UP 45 Sumbang Pemikiran untuk Cegah Keruntuhan Bangsa

Bambang Irjanto saat memberikan sambutan pada pembukaan Diskusi di Kampus UP 45 Yogyakarta, Jumat (23/3/2018). (foto : heri purwata)

YOGYAKARTA, JOGPAPER.NET — Rektor Universitas Proklamasi (UP) 45 Yogyakarta, Ir Bambang Irjanto MBA mendorong seluruh fakultas dan lembaga di lingkungan UP 45 untuk berbuat sesuatu. Aksi tersebut diharapkan dapat menghasilkan pemikiran positif yang dapat digunakan untuk mencegah keruntuhan bangsa.

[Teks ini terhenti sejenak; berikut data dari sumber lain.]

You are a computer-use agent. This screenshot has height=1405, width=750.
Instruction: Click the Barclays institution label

Rektor UP 45 mengungkapkan hal tersebut pada pembukaan diskusi ‘Pelaksanaan Upaya Pencegahan dan Pemberantasan Tidak Pidana Pencian Uang di Indonesia’ di Gedung Soekarno, Kampus UP 45 Yogyakarta, Jumat (23/3/2018). Diskusi yang digelar Fakultas Hukum menghadirkan nara sumber praktisi hukum, I Ktut Sudiharsa SH, MSi dan Dr H Muh Khambali.

Bacaan Lainnya

Lebih lanjut Bambang Irjanto menjelaskan kondisi negara Indonesia menghadapi banyak masalah sehingga perguruan tinggi perlu ikut menyumbangkan pemikirannya. “Alhamdulillah Fakultas Hukum sudah bisa menggelar diskusi ini,” kata Bambang Irjanto.

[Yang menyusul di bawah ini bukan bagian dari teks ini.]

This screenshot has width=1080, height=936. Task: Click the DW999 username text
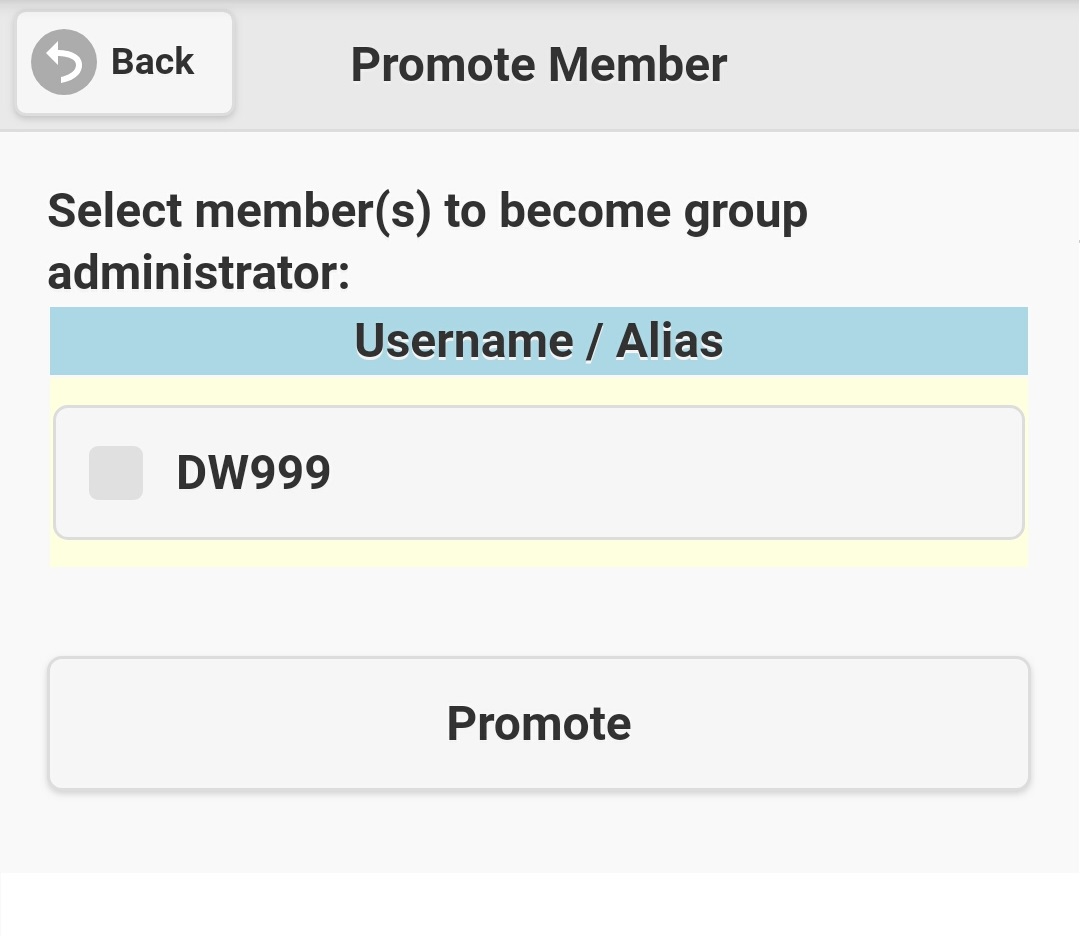point(253,473)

I Ktut Sudiharsa (kiri) dan Muh Khambali di Kampus UP 45 Yogyakarta, Jumat (23/3/2018). (foto : heri purwata)

Sedang I Ktut Sudiharsa menjelaskan tentang ‘Gratifikasi dan Tindak Pencucian Uang’ berdasarkan Undang-undang Nomor 20 Tahun 2001 tentang perubahan atas Undang-undang Nomor 31 Tahun 1999 tentang pemberantasan tindak pidana korupsi. Gratifikasi kepada pegawai negeri atau penyelenggara negara dianggap pemberian suap, apabila berhubungan dengan jabatannya dan yang berlawanan dengan kewajiban atau tugasnya.

Gratifikasi, kata Ktut Sudiharsa, bisa terjadi di lembaga kepolisian. Salah satu contohnya, ketika seseorang membeli mobil baru dan menginginkan Buku Pemilik Kendaraan Bermotor (BPKB) cepat selesai maka seseorang tersebut harus membayar kepada polisi dengan tarif tertentu. “Ini disebut gratifikasi,” kata I Ktut Sudiharsa yang mantan anggota polisi ini.

Sementara Muh Khambali menjelaskan tentang tindak pidana pencucian uang (TPPU). Kegiatan ini merupakan upaya untuk menyembunyikan asal usul harta kekayaan. “Caranya, menempatkan uang hasil tindak pidana ke dalam bentuk yang tidak menimbulkan kerugian melalui penempatan kepada sistem keuangan dengan berbagai cara,” kata Khambali.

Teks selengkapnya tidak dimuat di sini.